▸ WHAT YOU WILL DO: The records below must be copied in full; omit the images.

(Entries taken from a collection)
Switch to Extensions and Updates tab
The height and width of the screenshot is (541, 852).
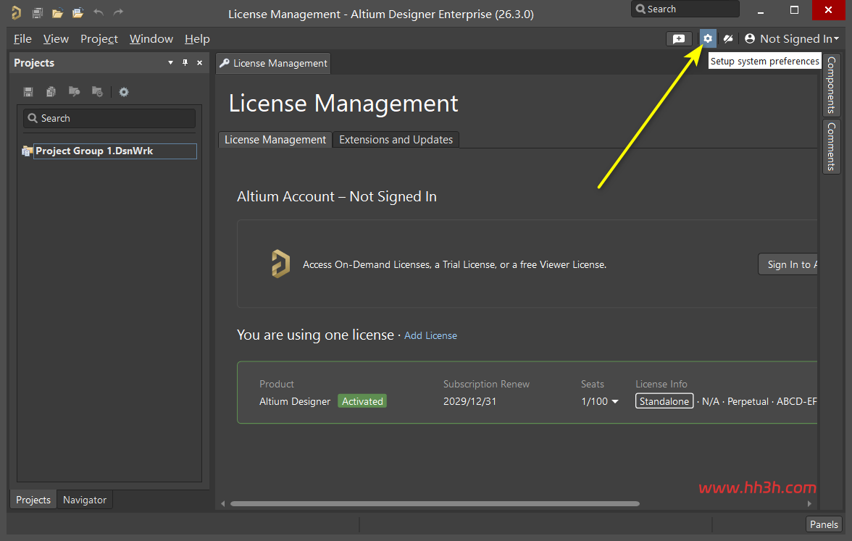click(396, 140)
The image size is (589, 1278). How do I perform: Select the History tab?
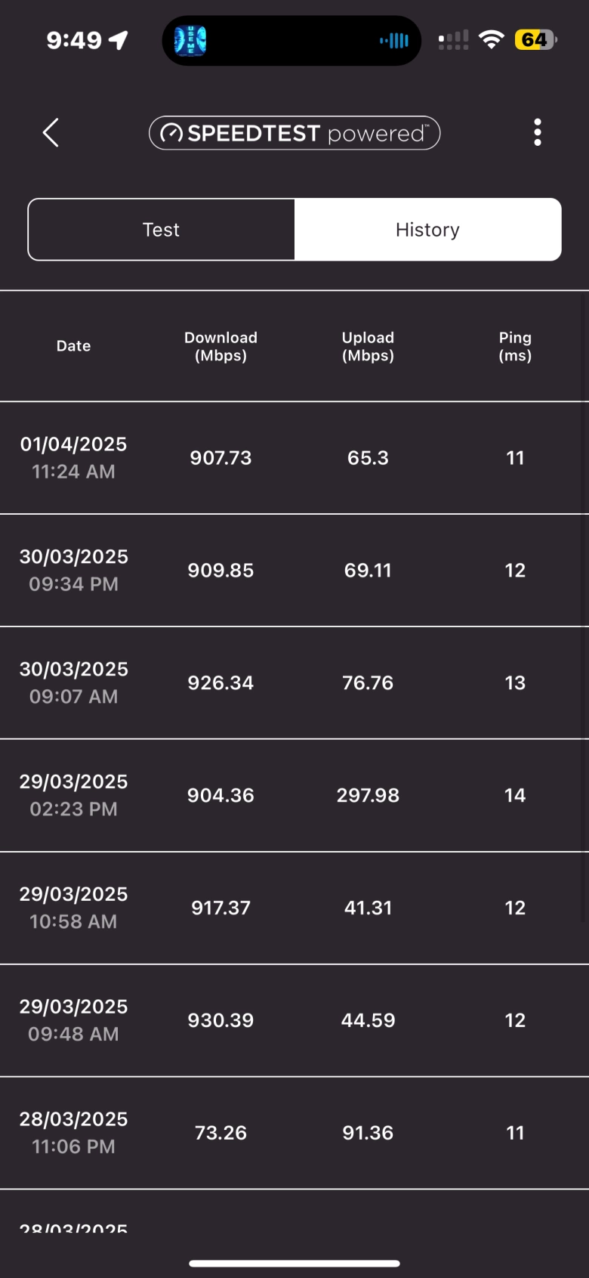pos(427,230)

▸ WRITTEN RESPONSE:
Switch to Extensions and Updates tab
The height and width of the screenshot is (541, 852).
click(396, 140)
The image size is (589, 1278). How do I perform: Select the History tab?
pos(427,230)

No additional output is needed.